**EXERCISE MATERIALS:**

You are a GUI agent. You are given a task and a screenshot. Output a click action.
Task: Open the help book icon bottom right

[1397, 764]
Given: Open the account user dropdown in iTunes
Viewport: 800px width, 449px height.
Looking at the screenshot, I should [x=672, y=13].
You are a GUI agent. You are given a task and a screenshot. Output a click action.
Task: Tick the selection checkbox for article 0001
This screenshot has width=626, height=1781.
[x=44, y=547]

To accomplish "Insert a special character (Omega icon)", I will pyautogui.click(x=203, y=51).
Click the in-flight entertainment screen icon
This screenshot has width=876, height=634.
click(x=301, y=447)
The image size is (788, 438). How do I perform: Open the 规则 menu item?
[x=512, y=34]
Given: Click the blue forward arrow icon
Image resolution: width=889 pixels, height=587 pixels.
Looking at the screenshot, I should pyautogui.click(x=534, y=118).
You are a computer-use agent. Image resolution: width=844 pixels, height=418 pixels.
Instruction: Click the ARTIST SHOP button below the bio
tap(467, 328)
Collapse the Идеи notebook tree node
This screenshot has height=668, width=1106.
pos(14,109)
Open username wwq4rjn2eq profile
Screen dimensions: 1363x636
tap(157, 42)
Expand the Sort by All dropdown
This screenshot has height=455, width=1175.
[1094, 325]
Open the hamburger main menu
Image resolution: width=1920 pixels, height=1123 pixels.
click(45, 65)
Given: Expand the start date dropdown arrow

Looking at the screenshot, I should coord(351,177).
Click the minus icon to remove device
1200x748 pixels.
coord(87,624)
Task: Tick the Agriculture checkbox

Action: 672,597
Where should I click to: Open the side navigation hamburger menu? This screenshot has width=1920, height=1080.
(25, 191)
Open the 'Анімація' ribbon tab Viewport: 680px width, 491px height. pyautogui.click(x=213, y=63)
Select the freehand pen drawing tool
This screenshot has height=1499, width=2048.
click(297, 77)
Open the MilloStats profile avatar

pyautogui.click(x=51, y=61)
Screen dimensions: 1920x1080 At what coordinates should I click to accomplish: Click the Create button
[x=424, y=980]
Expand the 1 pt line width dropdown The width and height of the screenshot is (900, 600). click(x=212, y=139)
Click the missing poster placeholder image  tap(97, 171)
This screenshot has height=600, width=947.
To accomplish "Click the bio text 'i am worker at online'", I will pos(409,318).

**WHAT IS NEEDED:**
Copy every item above word for word, line by line, with nothing added or left out.

**CORRECT RESPONSE:**
You are a GUI agent. You are given a task and a screenshot. Output a click action.
Task: Open the help book icon bottom right

[1397, 764]
Given: Open the account user dropdown in iTunes
Viewport: 800px width, 449px height.
Looking at the screenshot, I should [x=672, y=13].
You are a GUI agent. You are given a task and a screenshot. Output a click action.
Task: Tick the selection checkbox for article 0001
This screenshot has width=626, height=1781.
[x=44, y=547]

To accomplish "Insert a special character (Omega icon)", I will pyautogui.click(x=203, y=51).
Click the in-flight entertainment screen icon
This screenshot has width=876, height=634.
click(x=301, y=447)
The image size is (788, 438). How do I perform: Open the 规则 menu item?
[x=512, y=34]
Given: Click the blue forward arrow icon
Image resolution: width=889 pixels, height=587 pixels.
Looking at the screenshot, I should pyautogui.click(x=534, y=118).
You are a computer-use agent. Image resolution: width=844 pixels, height=418 pixels.
Instruction: Click the ARTIST SHOP button below the bio
tap(467, 328)
Collapse the Идеи notebook tree node
This screenshot has height=668, width=1106.
pos(14,109)
Open username wwq4rjn2eq profile
Screen dimensions: 1363x636
tap(157, 42)
Expand the Sort by All dropdown
This screenshot has height=455, width=1175.
[1094, 325]
Open the hamburger main menu
Image resolution: width=1920 pixels, height=1123 pixels.
click(45, 65)
Given: Expand the start date dropdown arrow

Looking at the screenshot, I should coord(351,177).
Click the minus icon to remove device
1200x748 pixels.
coord(87,624)
Task: Tick the Agriculture checkbox

Action: 672,597
Where should I click to: Open the side navigation hamburger menu? This screenshot has width=1920, height=1080.
(25, 191)
Open the 'Анімація' ribbon tab Viewport: 680px width, 491px height. pyautogui.click(x=213, y=63)
Select the freehand pen drawing tool
This screenshot has height=1499, width=2048.
click(297, 77)
Open the MilloStats profile avatar

pyautogui.click(x=51, y=61)
Screen dimensions: 1920x1080 At what coordinates should I click to accomplish: Click the Create button
[x=424, y=980]
Expand the 1 pt line width dropdown The width and height of the screenshot is (900, 600). click(x=212, y=139)
Click the missing poster placeholder image  tap(97, 171)
This screenshot has height=600, width=947.
To accomplish "Click the bio text 'i am worker at online'", I will pos(409,318).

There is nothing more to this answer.